Unprepared people will say "um, let me see" and pretend to rack their brain. Pros don't even pause for a split second. Let your face light up with all your curiosities about them and the company they work for.


The focus should be the company, what they're trying to accomplish, and how you can help. Compensation, benefits and WFH policy are important, but saving those for a later conversation shows you're not a beginner.


If you're not sure what to ask, here are four examples:


What’s the most exciting thing about this place? What gets you jumping out of bed in the morning?

Prepackaged answers, buzzword phrases about employees "rolling up their sleeves", and HR-speak will be forthcoming. Give them a pass, then dig deeper. You want to see their eyes light up. Their excitement is contagious. You can’t wait to learn more.


What do you do for fun / mental health / stress relief?

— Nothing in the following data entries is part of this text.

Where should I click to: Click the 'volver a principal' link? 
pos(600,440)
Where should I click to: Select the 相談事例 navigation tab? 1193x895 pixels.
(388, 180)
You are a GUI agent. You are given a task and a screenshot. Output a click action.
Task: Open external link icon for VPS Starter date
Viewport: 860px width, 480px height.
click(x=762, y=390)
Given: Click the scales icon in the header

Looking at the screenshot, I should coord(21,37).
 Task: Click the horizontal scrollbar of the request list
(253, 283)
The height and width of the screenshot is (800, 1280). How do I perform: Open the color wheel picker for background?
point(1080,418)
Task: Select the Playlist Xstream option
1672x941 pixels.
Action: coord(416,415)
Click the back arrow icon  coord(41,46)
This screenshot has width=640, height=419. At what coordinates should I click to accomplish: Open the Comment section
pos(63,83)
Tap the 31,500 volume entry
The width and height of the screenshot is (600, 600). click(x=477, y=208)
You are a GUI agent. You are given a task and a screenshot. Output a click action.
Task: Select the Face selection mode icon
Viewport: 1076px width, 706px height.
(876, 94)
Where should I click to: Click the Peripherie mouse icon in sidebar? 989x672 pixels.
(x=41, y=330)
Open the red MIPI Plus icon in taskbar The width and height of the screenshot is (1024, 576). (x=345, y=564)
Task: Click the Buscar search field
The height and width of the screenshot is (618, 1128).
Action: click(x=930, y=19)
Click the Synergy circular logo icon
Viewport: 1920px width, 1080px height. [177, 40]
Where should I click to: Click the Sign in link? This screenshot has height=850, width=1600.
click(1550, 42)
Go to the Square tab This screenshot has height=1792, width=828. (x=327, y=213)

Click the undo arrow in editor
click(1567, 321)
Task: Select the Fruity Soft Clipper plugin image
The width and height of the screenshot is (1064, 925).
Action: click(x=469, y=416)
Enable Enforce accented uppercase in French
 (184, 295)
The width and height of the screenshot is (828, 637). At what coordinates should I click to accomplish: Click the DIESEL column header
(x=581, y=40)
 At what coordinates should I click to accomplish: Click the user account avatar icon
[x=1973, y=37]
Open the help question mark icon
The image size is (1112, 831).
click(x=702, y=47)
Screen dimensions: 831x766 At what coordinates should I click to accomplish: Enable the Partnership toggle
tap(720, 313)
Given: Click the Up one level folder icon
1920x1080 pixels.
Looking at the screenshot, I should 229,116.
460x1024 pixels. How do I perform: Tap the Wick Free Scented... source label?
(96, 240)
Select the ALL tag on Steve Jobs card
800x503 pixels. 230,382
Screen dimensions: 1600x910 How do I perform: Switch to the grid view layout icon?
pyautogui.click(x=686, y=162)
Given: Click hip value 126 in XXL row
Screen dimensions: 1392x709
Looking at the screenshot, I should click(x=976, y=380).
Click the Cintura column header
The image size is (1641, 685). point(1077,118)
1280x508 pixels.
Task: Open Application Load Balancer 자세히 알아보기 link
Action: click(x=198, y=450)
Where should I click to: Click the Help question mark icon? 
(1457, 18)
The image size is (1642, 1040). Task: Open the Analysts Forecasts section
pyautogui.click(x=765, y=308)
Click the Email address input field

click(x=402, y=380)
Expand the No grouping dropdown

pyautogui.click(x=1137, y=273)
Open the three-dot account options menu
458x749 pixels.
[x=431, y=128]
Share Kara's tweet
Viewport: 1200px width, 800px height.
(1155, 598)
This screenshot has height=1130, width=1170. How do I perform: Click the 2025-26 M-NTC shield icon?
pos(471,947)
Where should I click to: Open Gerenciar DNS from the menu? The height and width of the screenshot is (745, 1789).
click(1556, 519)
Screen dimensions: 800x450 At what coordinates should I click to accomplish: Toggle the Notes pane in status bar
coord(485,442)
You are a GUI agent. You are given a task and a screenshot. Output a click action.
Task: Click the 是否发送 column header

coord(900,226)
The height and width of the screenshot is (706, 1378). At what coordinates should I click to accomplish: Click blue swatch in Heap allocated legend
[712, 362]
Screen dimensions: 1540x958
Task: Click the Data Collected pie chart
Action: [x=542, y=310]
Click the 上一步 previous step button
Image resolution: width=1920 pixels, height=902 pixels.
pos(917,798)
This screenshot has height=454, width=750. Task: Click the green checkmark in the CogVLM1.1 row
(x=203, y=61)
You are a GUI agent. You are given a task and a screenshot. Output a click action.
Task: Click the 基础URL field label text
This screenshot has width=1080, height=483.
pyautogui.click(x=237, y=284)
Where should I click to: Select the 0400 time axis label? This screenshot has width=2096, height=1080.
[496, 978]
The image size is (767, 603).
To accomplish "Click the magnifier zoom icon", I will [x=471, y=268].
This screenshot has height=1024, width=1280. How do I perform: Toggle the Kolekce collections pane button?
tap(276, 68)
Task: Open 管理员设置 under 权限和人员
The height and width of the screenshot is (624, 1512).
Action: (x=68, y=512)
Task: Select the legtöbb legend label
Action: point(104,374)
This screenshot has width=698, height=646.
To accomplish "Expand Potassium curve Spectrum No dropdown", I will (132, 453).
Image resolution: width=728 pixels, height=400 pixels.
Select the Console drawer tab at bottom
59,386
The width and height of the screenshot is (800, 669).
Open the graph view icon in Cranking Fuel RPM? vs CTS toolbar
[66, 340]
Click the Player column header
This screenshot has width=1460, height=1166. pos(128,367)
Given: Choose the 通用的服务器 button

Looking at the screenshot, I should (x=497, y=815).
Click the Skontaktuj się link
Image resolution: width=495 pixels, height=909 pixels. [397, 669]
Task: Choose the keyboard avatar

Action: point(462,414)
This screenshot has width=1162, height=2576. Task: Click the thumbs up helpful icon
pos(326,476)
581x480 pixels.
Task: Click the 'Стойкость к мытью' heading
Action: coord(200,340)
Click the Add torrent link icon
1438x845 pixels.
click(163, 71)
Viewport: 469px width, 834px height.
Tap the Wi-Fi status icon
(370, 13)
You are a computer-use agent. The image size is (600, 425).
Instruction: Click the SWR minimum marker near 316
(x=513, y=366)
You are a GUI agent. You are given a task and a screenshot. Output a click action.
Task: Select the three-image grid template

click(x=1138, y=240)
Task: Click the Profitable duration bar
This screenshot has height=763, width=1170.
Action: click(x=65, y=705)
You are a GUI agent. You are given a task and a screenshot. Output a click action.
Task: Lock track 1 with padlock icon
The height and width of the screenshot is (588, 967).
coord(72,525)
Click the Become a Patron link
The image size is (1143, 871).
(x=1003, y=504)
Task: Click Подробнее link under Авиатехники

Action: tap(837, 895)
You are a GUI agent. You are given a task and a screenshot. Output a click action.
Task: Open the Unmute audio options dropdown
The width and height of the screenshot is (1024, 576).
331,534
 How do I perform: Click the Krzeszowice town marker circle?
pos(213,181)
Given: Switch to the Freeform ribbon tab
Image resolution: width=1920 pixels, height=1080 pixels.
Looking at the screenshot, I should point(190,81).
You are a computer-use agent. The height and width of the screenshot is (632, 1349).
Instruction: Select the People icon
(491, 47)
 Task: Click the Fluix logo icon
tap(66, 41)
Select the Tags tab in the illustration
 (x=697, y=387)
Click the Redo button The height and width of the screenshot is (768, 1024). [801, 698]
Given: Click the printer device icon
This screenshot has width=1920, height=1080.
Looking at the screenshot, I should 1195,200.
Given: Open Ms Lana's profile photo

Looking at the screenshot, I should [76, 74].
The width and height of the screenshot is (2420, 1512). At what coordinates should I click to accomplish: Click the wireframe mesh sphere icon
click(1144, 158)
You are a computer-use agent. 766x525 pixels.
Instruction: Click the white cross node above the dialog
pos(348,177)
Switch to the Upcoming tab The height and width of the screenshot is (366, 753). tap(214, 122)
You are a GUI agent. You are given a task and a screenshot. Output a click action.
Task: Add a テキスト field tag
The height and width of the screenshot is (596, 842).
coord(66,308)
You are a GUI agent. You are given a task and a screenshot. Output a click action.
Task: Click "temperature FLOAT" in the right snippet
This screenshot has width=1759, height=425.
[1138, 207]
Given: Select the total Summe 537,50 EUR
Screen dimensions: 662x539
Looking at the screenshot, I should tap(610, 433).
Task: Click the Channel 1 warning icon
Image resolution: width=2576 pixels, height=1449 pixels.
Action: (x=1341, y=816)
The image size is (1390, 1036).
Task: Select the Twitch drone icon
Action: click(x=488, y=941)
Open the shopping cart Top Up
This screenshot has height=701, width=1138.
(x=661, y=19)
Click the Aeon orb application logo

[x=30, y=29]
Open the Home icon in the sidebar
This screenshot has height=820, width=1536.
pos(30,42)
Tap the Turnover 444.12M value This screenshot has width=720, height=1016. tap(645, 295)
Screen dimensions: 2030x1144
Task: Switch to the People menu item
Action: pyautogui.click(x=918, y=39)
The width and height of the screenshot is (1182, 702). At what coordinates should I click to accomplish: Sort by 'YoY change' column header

A person with no hobbies is an unhealthy person, and you want to avoid unhealthy bosses. Ideally, the interviewer launches immediately into a short list of the things she enjoys in life. Favorite hiking locations and restaurants are discussed. Book recommendations are exchanged. Have your own answers ready, and make them interesting, because this question is coming right back to you. You’re friends now.


What does bad leadership look like to you?

You want them to define their version of bad leadership (so you can see how it relates to your own), convey professionalism by not naming names, and inadvertently commit to you that they’re not going to be a bad leader to you if you take the role. This should naturally flow into a conversation about examples of good leadership, from both of you.


Can you tell me about a situation of distress that you / your team / the company went through together?

First, you hope they have a good story to share, rather than glossing over it. Secondly, you want to get a sense of how their team functions together in those scenarios: do the stronger team members help the weaker ones? Is that empathy and sacrifice recognized and valuable to the company? Thirdly, you're saying "I understand that problems are a given, and I'm focused on solving them."


Those are mere examples -- tailor yours to whatever vibes you are sensing. Over the course of a few conversations, you want to learn a lot: the biggest problems they want to solve, what success looks like after 90 days in the role, the personalities in the building and how they interact, why the role is open in the first place, the financial state of the company, what type of growth they have been realizing vs. what they are projecting, the list could go on.


And as we've discussed before: If your interview doesn’t go 10 minutes overtime and end with “we should get coffee and pick this up again, I have so many more questions” then it was not a good interview.